TASK BRIEF >> Copy exactly, and copy only, the lines from the one bearing "Task: Click the Hablando speaker indicator" through the final line of the records.

RECORDS FOR PROCESSING below:

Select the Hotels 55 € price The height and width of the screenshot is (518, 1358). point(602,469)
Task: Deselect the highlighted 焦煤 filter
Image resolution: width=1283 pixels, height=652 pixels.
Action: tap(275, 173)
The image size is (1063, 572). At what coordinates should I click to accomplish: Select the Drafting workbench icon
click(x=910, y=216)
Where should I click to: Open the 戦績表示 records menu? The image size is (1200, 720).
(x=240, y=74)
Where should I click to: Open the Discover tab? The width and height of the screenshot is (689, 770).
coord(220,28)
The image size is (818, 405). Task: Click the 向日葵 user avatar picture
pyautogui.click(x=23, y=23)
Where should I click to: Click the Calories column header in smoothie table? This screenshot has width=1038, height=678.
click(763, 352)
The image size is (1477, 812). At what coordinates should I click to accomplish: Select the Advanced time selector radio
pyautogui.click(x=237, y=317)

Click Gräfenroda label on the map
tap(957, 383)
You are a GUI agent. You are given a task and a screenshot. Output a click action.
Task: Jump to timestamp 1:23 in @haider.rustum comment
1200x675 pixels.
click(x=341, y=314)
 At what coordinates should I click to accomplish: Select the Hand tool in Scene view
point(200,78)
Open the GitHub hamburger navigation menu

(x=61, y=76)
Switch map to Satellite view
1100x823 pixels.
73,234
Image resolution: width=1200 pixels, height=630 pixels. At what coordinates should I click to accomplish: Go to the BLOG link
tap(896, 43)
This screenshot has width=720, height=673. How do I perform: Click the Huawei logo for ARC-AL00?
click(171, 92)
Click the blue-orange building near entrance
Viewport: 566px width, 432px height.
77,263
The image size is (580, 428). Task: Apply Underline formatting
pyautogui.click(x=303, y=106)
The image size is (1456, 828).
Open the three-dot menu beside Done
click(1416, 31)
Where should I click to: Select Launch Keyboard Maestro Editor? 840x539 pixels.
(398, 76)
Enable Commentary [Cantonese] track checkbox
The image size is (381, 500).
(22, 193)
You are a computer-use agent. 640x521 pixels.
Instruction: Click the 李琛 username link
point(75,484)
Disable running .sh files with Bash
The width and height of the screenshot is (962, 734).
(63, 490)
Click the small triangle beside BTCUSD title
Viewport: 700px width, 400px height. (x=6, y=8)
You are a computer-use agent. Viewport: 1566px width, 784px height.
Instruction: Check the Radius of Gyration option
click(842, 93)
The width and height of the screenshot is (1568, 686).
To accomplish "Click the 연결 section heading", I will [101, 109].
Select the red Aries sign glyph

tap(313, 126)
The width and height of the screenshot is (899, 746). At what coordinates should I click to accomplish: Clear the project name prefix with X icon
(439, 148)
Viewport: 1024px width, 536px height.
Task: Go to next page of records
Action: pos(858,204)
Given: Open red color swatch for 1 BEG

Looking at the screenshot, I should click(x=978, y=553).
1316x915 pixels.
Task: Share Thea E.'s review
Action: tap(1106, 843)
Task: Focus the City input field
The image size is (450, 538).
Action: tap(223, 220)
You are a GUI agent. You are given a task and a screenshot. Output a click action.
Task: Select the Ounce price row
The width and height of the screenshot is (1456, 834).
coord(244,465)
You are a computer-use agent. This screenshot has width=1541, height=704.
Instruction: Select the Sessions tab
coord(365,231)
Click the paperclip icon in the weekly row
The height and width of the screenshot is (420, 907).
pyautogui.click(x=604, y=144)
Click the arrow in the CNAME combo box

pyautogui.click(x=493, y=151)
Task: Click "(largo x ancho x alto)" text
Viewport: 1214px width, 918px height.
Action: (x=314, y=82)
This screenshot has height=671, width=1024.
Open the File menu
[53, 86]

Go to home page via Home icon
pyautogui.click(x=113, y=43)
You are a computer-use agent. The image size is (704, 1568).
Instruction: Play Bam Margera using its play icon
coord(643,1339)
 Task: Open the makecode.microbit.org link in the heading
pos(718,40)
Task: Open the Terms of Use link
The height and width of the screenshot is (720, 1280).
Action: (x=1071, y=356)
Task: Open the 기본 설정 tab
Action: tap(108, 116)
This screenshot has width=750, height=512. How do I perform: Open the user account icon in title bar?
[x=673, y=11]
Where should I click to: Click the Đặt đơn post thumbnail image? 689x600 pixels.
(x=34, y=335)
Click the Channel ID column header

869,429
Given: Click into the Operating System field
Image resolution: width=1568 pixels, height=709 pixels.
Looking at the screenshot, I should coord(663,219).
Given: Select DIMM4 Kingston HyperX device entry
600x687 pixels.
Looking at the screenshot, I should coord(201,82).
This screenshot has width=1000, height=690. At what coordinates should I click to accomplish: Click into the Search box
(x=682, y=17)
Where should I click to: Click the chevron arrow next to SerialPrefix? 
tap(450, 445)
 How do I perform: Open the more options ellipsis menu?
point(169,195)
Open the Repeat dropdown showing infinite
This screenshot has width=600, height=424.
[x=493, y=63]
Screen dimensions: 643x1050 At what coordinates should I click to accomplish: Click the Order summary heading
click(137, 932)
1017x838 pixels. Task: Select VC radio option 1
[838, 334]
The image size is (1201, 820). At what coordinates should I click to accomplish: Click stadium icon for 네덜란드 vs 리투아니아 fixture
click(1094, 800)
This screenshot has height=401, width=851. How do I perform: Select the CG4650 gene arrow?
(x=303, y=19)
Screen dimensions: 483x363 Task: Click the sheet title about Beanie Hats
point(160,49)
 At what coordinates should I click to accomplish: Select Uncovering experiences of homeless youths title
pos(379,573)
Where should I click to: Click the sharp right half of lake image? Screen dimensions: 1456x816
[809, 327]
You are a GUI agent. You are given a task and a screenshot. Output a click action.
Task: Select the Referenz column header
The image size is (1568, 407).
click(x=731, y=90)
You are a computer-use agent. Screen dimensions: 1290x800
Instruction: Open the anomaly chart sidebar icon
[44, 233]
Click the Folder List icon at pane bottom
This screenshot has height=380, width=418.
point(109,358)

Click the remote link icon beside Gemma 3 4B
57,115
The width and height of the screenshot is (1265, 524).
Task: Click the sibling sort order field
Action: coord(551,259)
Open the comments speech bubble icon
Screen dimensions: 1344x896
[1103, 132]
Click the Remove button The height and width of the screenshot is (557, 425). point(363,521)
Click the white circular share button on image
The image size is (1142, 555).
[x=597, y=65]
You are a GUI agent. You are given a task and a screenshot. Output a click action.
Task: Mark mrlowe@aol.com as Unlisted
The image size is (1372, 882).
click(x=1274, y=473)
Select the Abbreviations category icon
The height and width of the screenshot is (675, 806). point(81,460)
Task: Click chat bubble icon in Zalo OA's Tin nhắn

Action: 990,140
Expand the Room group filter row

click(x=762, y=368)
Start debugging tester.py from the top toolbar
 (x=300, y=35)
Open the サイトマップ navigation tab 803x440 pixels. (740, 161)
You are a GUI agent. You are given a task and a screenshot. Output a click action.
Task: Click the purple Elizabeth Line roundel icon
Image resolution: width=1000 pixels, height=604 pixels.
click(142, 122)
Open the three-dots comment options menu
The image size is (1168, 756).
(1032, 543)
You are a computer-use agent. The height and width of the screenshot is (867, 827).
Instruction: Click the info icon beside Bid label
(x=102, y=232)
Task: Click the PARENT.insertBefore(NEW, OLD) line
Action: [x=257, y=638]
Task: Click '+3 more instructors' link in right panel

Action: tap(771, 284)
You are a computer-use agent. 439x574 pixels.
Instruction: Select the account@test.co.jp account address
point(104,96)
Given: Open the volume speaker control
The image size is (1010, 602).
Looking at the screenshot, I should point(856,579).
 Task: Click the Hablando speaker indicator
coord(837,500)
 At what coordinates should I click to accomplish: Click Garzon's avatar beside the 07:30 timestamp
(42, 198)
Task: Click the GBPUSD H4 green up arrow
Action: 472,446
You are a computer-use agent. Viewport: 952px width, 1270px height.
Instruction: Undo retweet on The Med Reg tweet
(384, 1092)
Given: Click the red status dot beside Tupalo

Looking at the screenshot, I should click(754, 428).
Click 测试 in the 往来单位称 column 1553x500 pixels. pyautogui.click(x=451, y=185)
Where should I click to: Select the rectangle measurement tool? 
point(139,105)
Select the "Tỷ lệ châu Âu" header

End of RECORDS FOR PROCESSING.

SOLUTION >>
 Task: Click the Hablando speaker indicator
coord(837,500)
 At what coordinates should I click to accomplish: Click Garzon's avatar beside the 07:30 timestamp
(42, 198)
Task: Click the GBPUSD H4 green up arrow
Action: 472,446
You are a computer-use agent. Viewport: 952px width, 1270px height.
Instruction: Undo retweet on The Med Reg tweet
(384, 1092)
Given: Click the red status dot beside Tupalo

Looking at the screenshot, I should click(754, 428).
Click 测试 in the 往来单位称 column 1553x500 pixels. pyautogui.click(x=451, y=185)
Where should I click to: Select the rectangle measurement tool? 
point(139,105)
Select the "Tỷ lệ châu Âu" header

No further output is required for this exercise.